6. Extensions, Optimization, and Practical Guidance

The FSL framework offers a surrogate loss model that, once fit to loss curves under a given LR schedule, can predict and optimize loss trajectories under FG-WSD and variants. Practitioners can numerically backpropagate through the surrogate, optimizing token-by-token LR subject to schedule constraints.
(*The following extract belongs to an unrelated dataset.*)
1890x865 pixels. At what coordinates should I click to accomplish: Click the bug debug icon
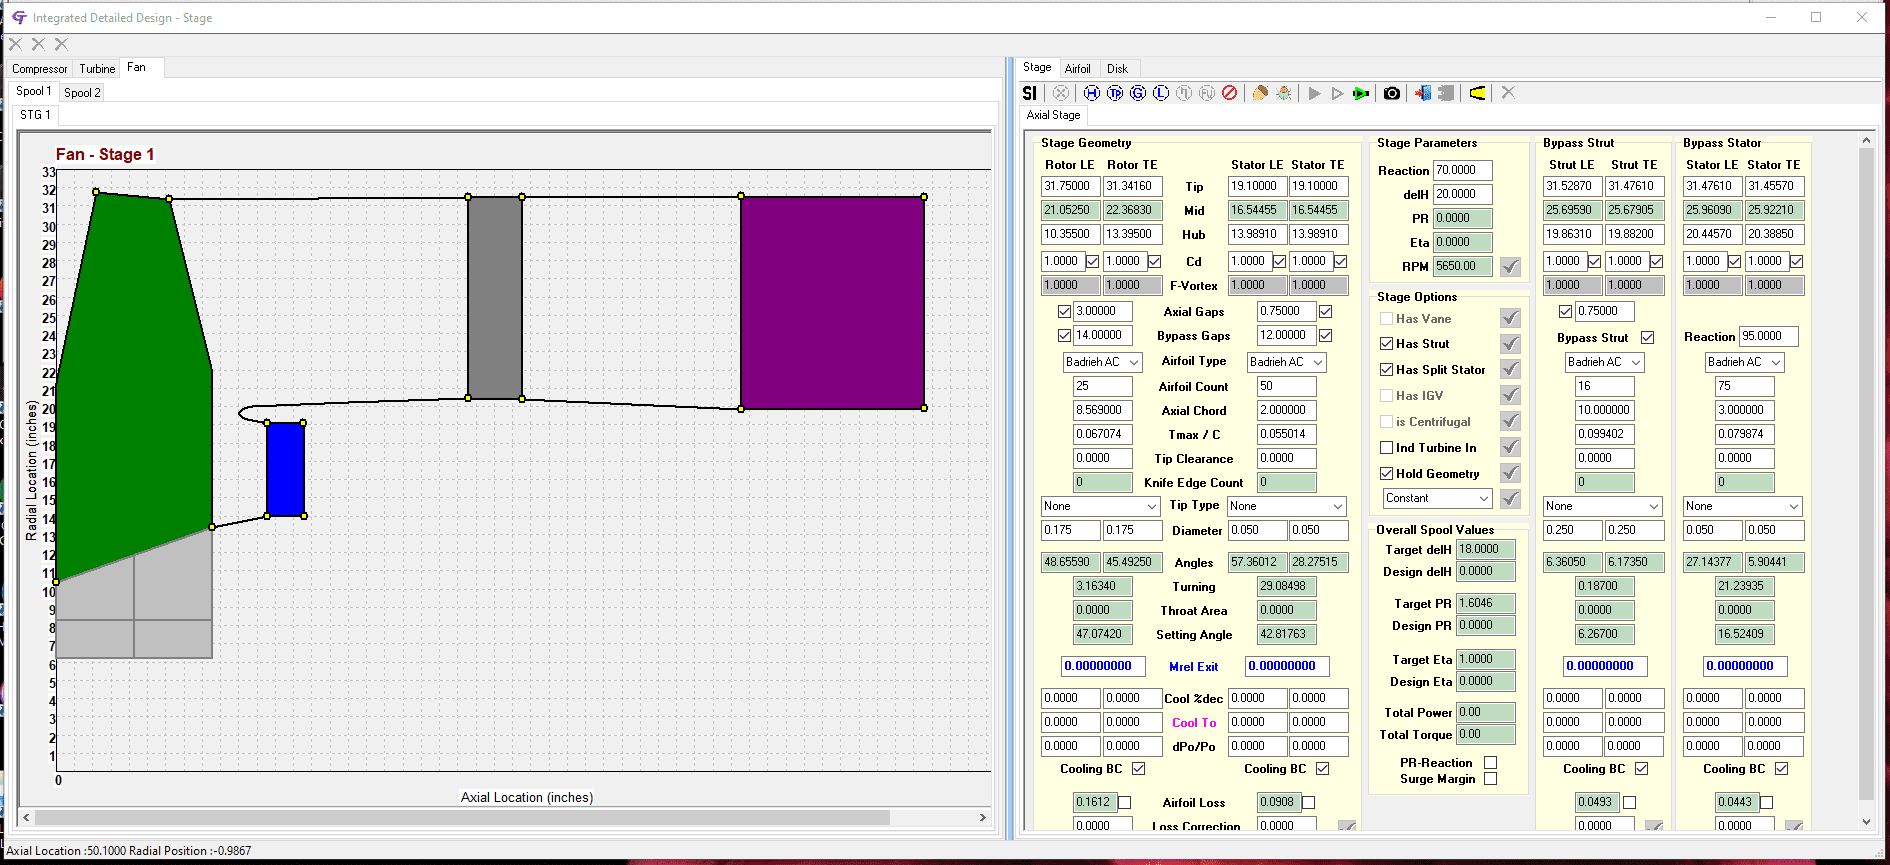pos(1284,93)

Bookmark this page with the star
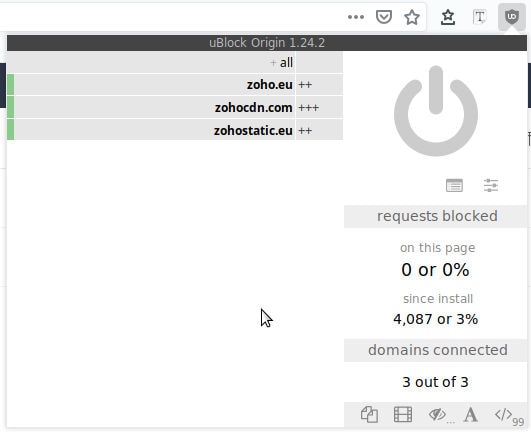click(x=412, y=17)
This supports schedule search and fine-tuning beyond static rule-based strategies (Li et al., 23 Sep 2025).

Optimal schedule selection depends on whether the regime is data-limited or compute-limited, and on task difficulty parameters $(s, \beta)$. The framework provides explicit guidance for tuning the fraction of tokens allocated to warmup, stable, and decay stages, along with the degree of data-quality refinement per sub-stage. In all regimes, a very brief decay is often justified for hard tasks, while the warmup length only weakly affects leading order risk.

A plausible implication is that FG-WSD acts as a general, plug-in scheduler, retaining the implementation simplicity of WSD while bringing the performance benefits of explicit data curricula and staged specialization, with both theoretical justifications and empirical validation in state-of-the-art small LLM regimes (Yang et al., 6 Dec 2025, Li et al., 23 Sep 2025).